I finally made my long overdue trip to the archives in Gueret. I’m so glad I did. I’ve barely made a start on finding out the history of Les Fragnes – who built it, who lived here, what they did – but I’ve already uncovered one fascinating fact. Our large lake, Alder Lake, is a pre-Napoleonic lake. That is huge in lake terms since it means these lakes have all sorts of privileges and exemptions from normal regulations controlling lakes. And we had no idea! Nor, obviously, did the vendors or the estate agents or they would have made a big deal of it.
I requested the Napoleonic cadastral of Nouzerines, dated 1829. I saw our neighbours’ properties at Montpetut and Les Guérins, but there was no Les Fragnes. There was, however, a lake. Our lake! It was land parcel no. 263. When I looked this up in a weighty register written up in 1829, I found this described as ‘Pêcherie du Frâne’. It’s not too difficult to see where ‘Fragnes’ has come from. Somewhere between now and 1829, the ‘a’ of Frâne lost its circumflex, a ‘g’ got slipped in and it became plural. I’m trying to find out what ‘frâne’ means. It’s an old word and possibly means a landslide or a subsidence, something along those lines. However, I have more homework to do here.

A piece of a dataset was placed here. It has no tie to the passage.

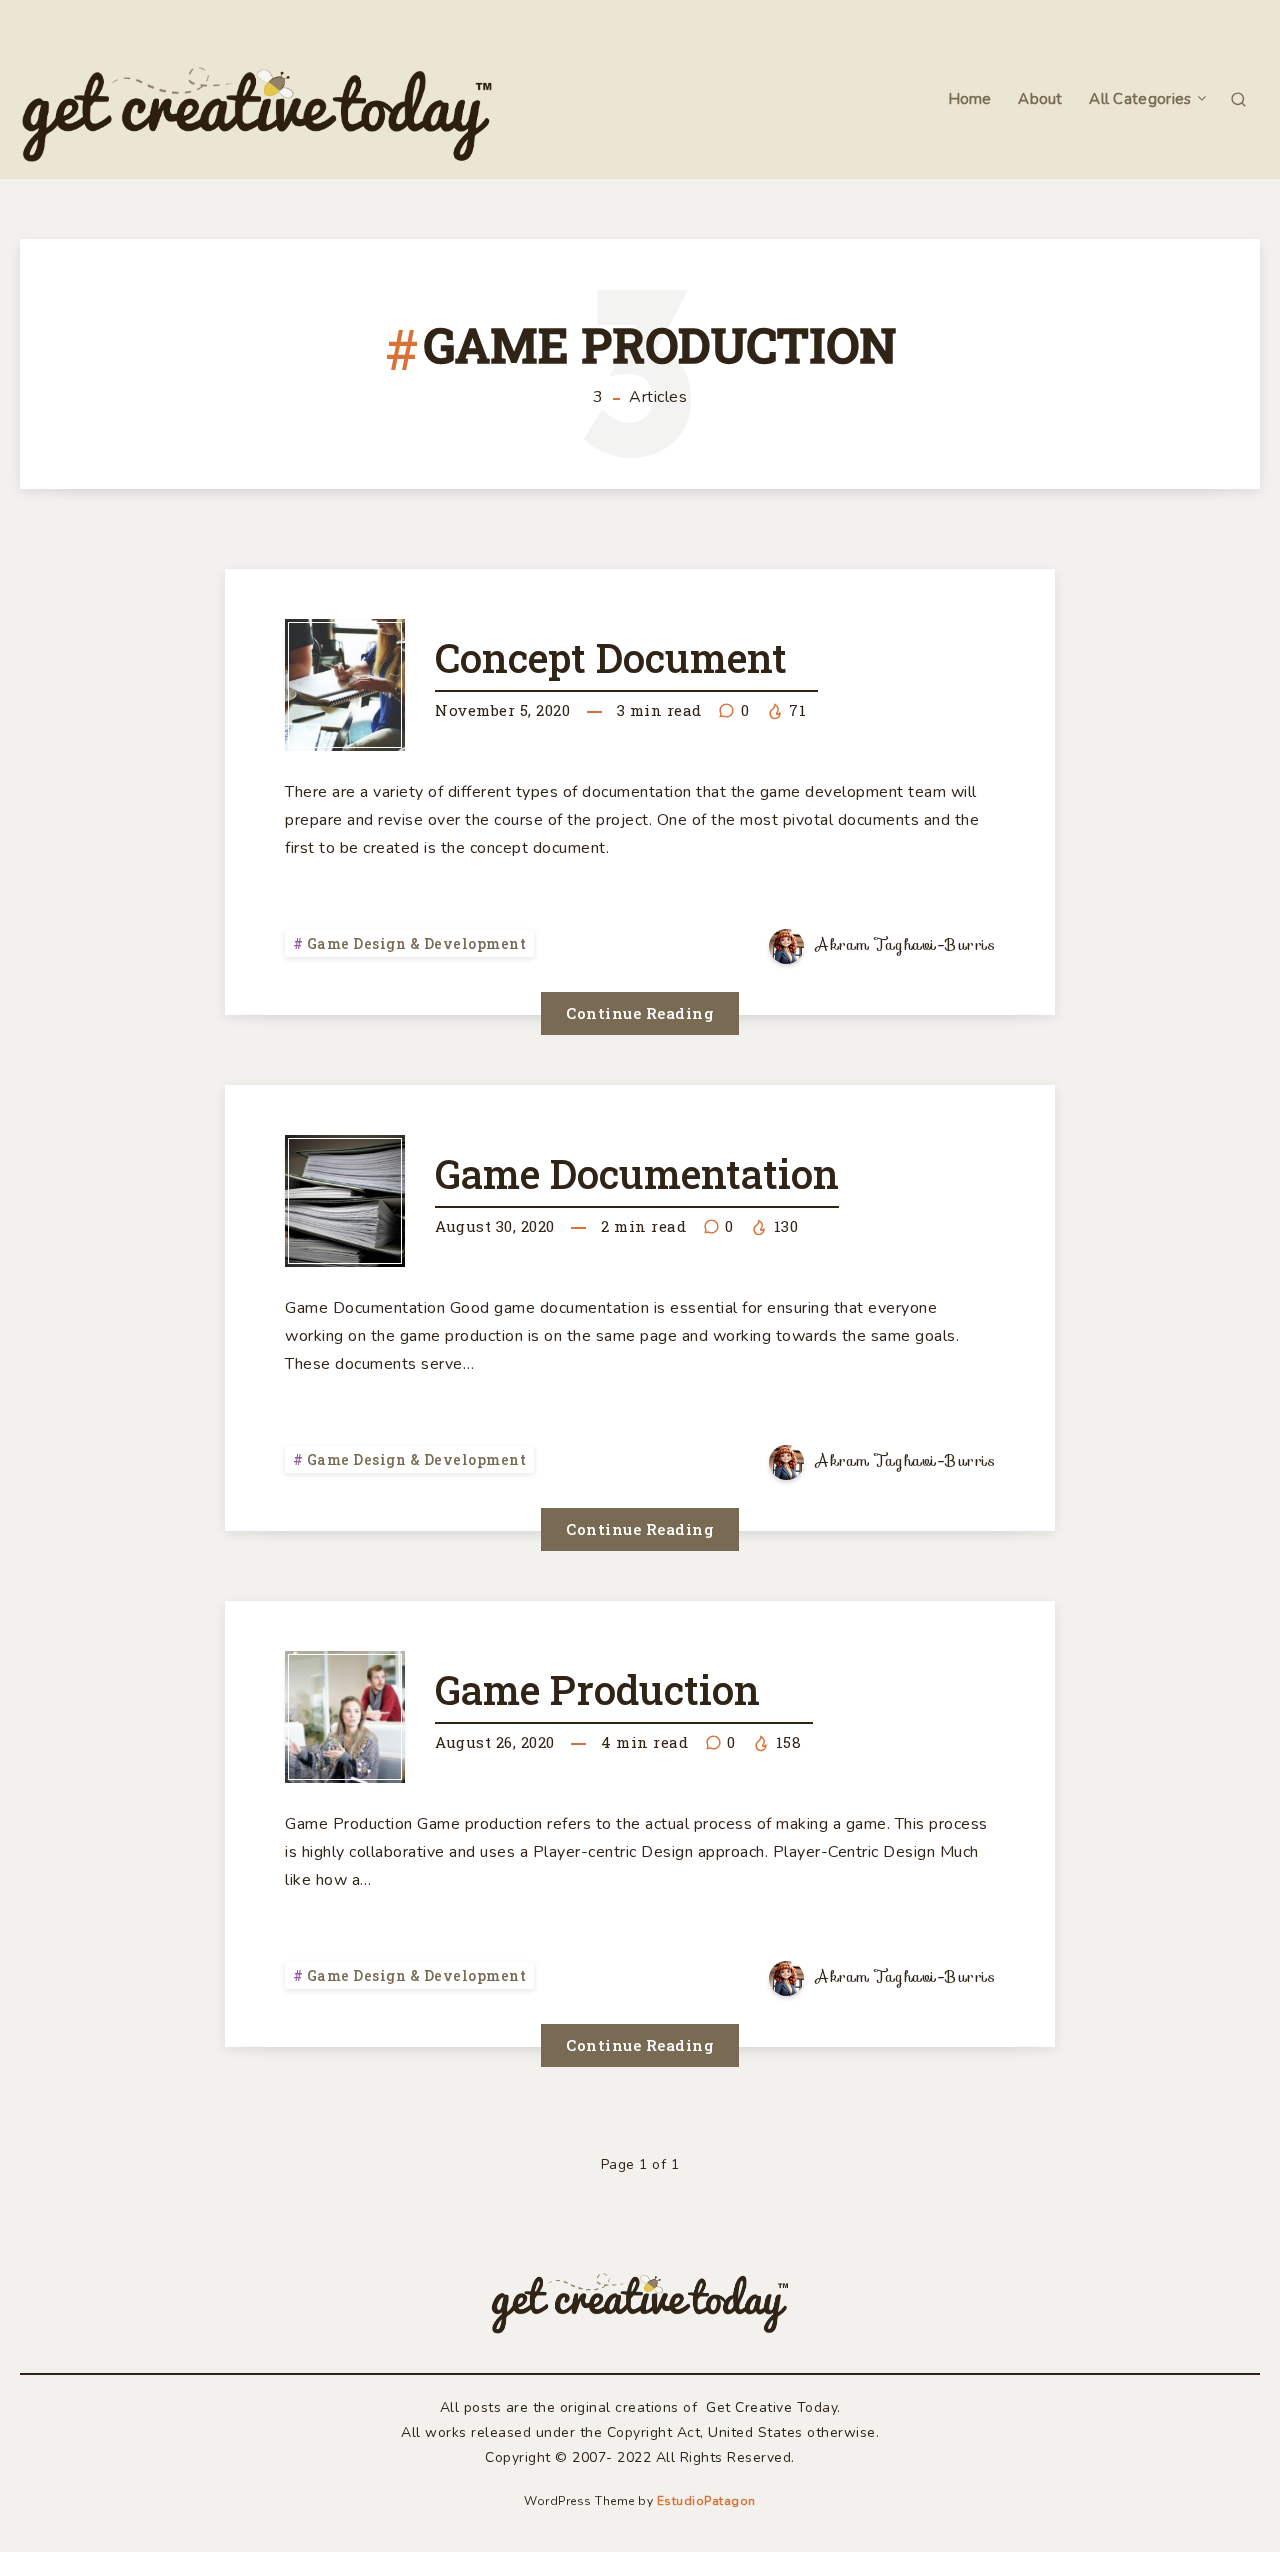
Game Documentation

André Beaufils owned this étang. Beaufils is a name I’ve come across before. In the stash of attic treasures, we found a roll of election posters. Marcel Beaufils was standing in the 1910 elections. Also, I’m pretty sure Genevieve Beaufils is written in the front of one of the books we found. I’m about to get very busy
André Beaufils owned most of what is now Les Fragnes, although M. Parrot had a tiny bit and so did Louis Payat. Possibly François Desfausses, a surgeon in Boussac, also owned a small corner. I shall take the up-to-date cadastral with me next time I go to compare with the Napoleonic one. I’ve yet to track down how many people the land went through before it came to us, but one step at a time!
The archives has an impressive set-up in Gueret. Very helpful staff, plenty of space, and a vast wealth of documents to call up and scrutinise. You can take your computer and camera in. I didn’t realise that before today, so I’ll be back next week to take photos of the 1829 cadastral and the register that goes with it. Absolutely fascinating stuff!
Quickly onto knitting, this being knitting blog week. Today we’re meant to talk about projects or skills we’d like to master. I need to hone up on my four needle skills. You use four needles to knit round objects like hats or socks – anything that you don’t want to have a seam in it. With two needle knitting, you’re always going to have to sew one side to the other. I’d also like to get to grips with entrelac knitting. This looks so impressive, and I don’t think it’s too horrendous to learn – it’s just a matter of making the time for it.